Thanks for posting that last article--an excellent read.

Couple of questions about % blood--

As I understand it, values are assigned for each relationship, ie 25% for grandparent, 12.5% for great grand, then 6.25% and so on and so forth. Are the totals strictly cumulative? What if the ancestor in question is in both sire and dam's lines? Would it still be cumulative?

Also, typically how far back do you read a pedigree when planning a breeding? Back to the foundation dogs? In the example he gives in the article he takes it back 27 gens.
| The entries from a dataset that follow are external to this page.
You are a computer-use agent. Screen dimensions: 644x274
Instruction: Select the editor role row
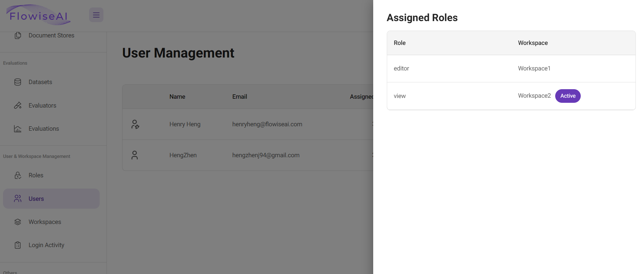click(401, 68)
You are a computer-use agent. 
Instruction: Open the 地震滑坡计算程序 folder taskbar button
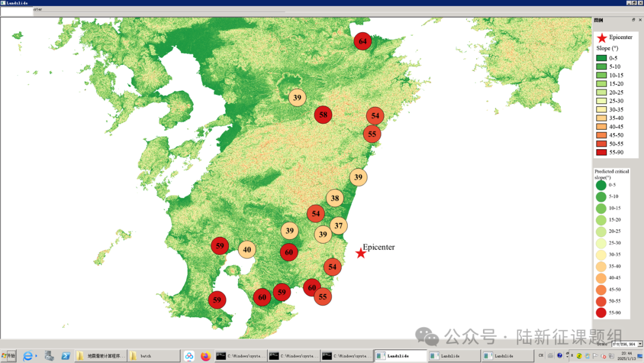tap(100, 356)

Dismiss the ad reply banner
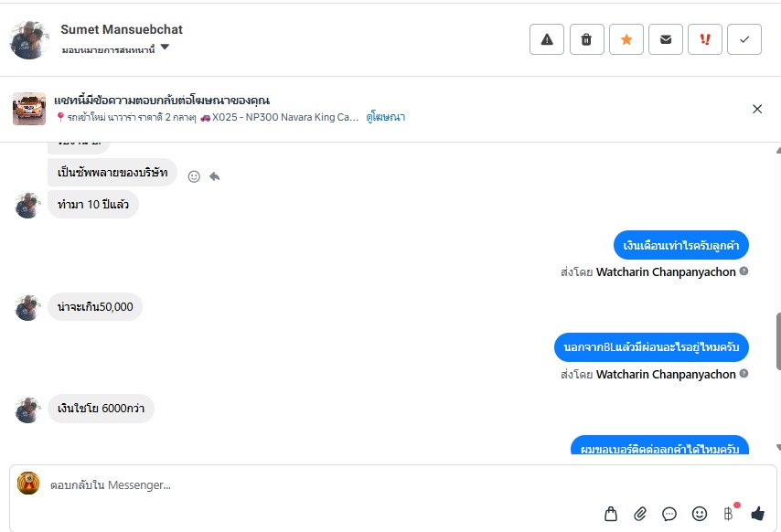pyautogui.click(x=757, y=109)
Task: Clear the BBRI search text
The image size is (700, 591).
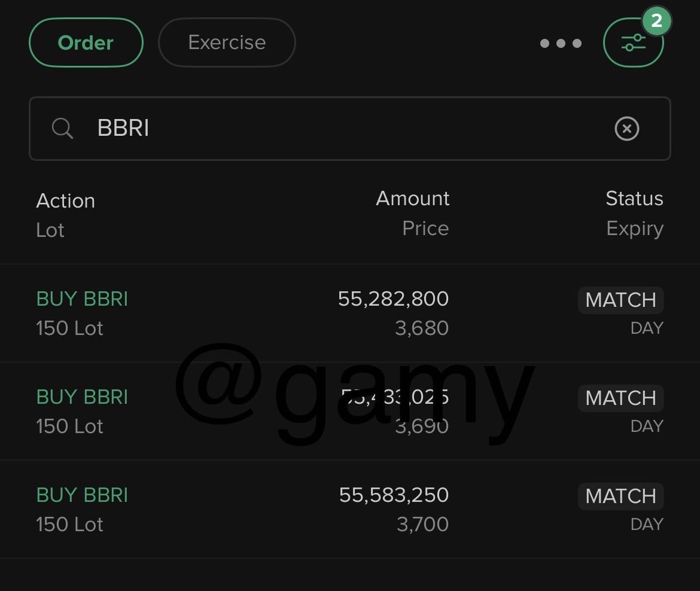Action: click(626, 129)
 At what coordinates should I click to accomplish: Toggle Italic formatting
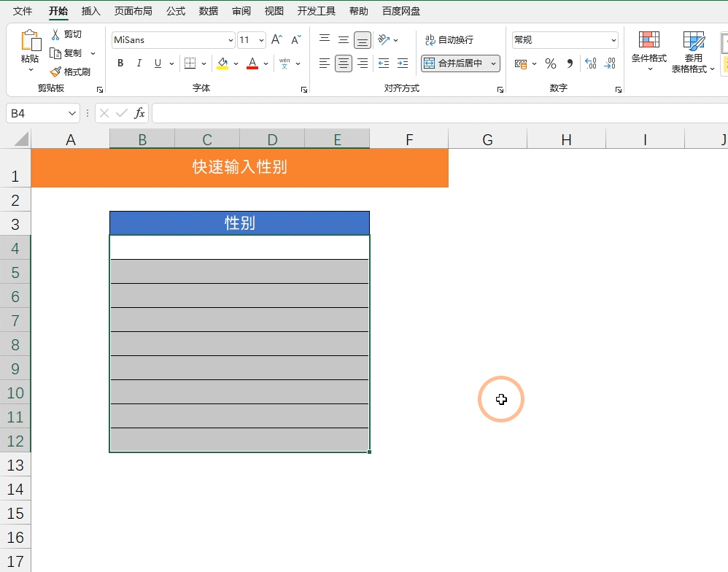139,63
Lastly, I would imagine there is still a quotient of uncertainty in the results. With your years of experience coupled with pedigree analysis, how certain are you of your results with a new, unique breeding?
It is very complex, and there is an element of uncertainty. The tighter you breed, the higher the predictability. Homozygosity in the genetic coding means that there are more repeated genes which increases the likelihood of a trait being expressed (for good or ill). In Clumbers which are a breed with a smaller population, and a smaller gene pool, you will see more repetition of dogs, and therefore a higher degree of influence. In Goldens there are some very tightly linebred dogs still. When you go back into the history of the breed a bit there were some influential kennels where very intense linebreeding was practised, like Stenbury. They had a very recognizable outline. [The prefix is now used by someone else, who took over the breeding program after Ms. Minter's death in 1995--so look at pre-1995 dogs, and especially her dogs from the 40's to 60's to see how she built her line.]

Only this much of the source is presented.